In the past few weeks, I had to transform my course from offline to online. Here’s what I’ve learned:

All RSM lectures are online now. Students have expressed that they’re impressed through positive reviews. In this Q&A, Diana den Held explains what works well for her in her master elective Circular Economy, and she gives advice and tips so other lecturers can learn from these ideas, tips and tricks to also create great lectures.

Course title: Circular Economy
Date of lectures: March and April 2020 (so far for block 4, block 5 starts in May)

1. How did you transform your course from offline to online?

“My rule of thumb is: everything that is not real-time interactive does not need to be in a Zoom session. There are plenty of other formats such as a video when you need to tell something, a Google Spreadsheet for sharing results of a quiz, and so on.”

2. What interactive techniques did you use?

“Most of the interactions I normally initiate in class, still work in a small-group Zoom session, like speech battles and in-class discussions. In addition, I’ve added more ‘practise your understanding of the mandatory materials’-quizzes and other online exercises. I’ve also made stronger use of the modules in Canvas, for example, by locking each module using the ‘requirements’ and ‘prerequisites’.”

3. How did the students react?

“Like students always do in a new course: curious, willing to work with you and critical at the same time. Let me give you an example: although students can send emails and WhatsApp messages and we have weekly small-group Zoom Sessions, at some point I felt that I might be able to add a Q&A for all to see somehow. So I asked them in what shape they would prefer that, a discussion in Canvas, a Google spreadsheet, something else, and for each module, or for all? We agreed to use one Google spreadsheet together and students immediately said ‘as we can all edit our questions in there, we can also help you with the shape that works best for us’.”

4. What role did the RSM Learning Innovation Team play in your preparations?

“I’ve been in a Zoom session with Bas Giesbers and in several email groups that spontaneously came to life within a few days after 12 March 2020, the day Covid-19 changed our lives in the Netherlands. I like their hands-on approach. They feel very approachable and willing to help me.”

5. What was the biggest challenge in this elective, and how did you tackle this?

“It’s a personal style, but I like seeing my students when I work with them, so I need all students visible on my screen during a Zoom Session. This means I can have meetings with no more than 16 people at a time, otherwise people drop out of my sight. That’s why I’ve split up my class of 60 in small groups.”

6. What didn’t work, and how did you deal with this?

“Canvas has a ‘questionnaire’ or ‘quiz’ function, but currently the way Canvas creates reports is very chaotic, you’ll have to manually clean up the results before being able to use them. I’ve switched to other online questionnaires to save time cleaning up code.”

7. What do you think made the biggest impact in your students’ learning experience from this lecture?

“Giving students room to watch videos in their own time and pace makes it possible to keep planned Zoom sessions short and interactive.”

8. Do you have any other tips for your colleagues?
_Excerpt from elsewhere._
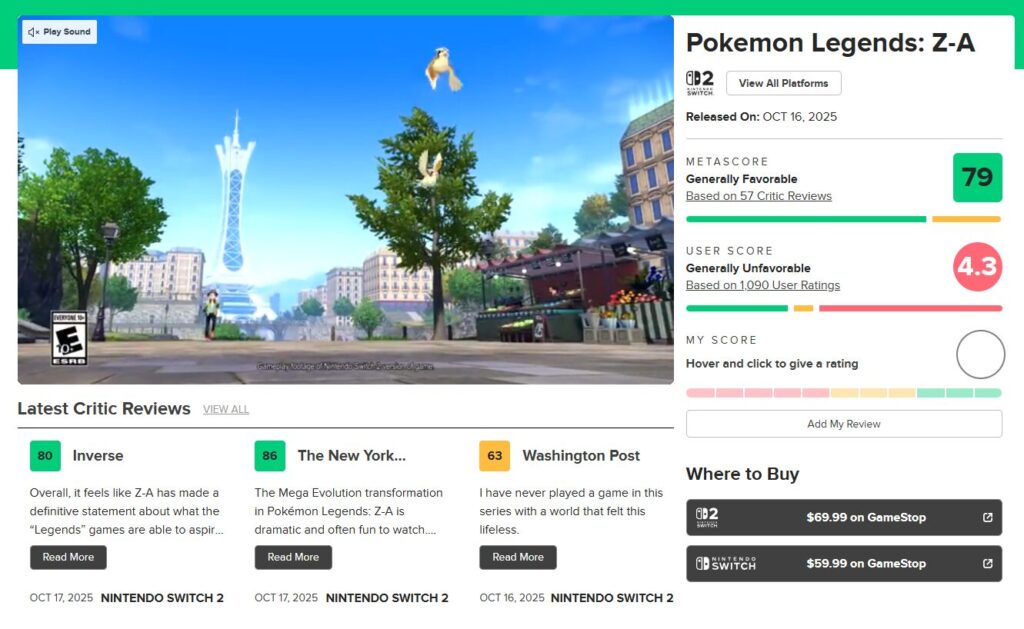Open external link icon on $59.99 GameStop

[x=987, y=564]
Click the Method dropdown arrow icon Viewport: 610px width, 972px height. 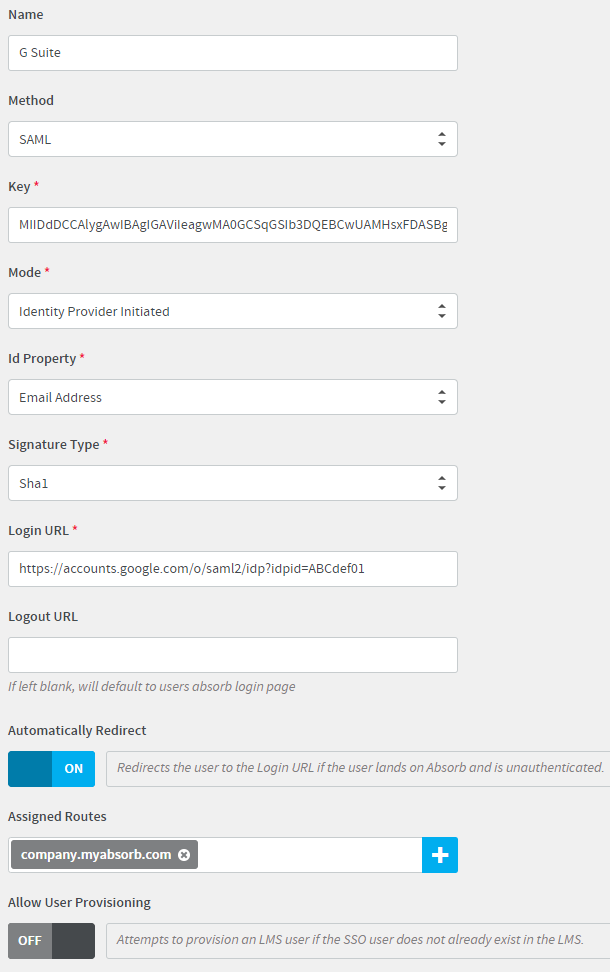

  • Canvas has a ‘mail’ function, but you cannot search through older messages because the ‘search’ box only helps you find people, not content. I’ve switched one-on-one communication with students to either email or WhatsApp to save time searching for something.
  • This is an extraordinary situation and you are sitting at your house, trying to invent it all. Ask the students what works best for them. It’s not just your course; it’s also their course, and they are trying to find the best way to do this from their side as well. Sure, the content is your responsibility, but you can optimise the transfer of that content together.
  • If you are recording your Zoom meeting, and it is one-hour meeting, keep in mind that it takes about half an hour to convert and store the video.
  • Accept that technical problems will happen. Canvas has crashed once during my course (so far). The practice questionnaire tool I use outside Canvas also crashed once. You’ll find a mistake in your teaching video after 45 minutes of rendering, so you’ll have to sit it out again. Students have problems with internet connections. And even the power here in Amsterdam went down for a few hours!
  • And a more general remark; unless they tell us, we have no idea what circumstances students are in, and what might be behind their performance, so an attitude of tolerance is fitting here, I think. I’ve had one student in block 4 with a family member on IC with COVID-19 that I know of. My heart goes out to these young people with such big worries about family members, about how to get their thesis issues solved, about what happens after graduation.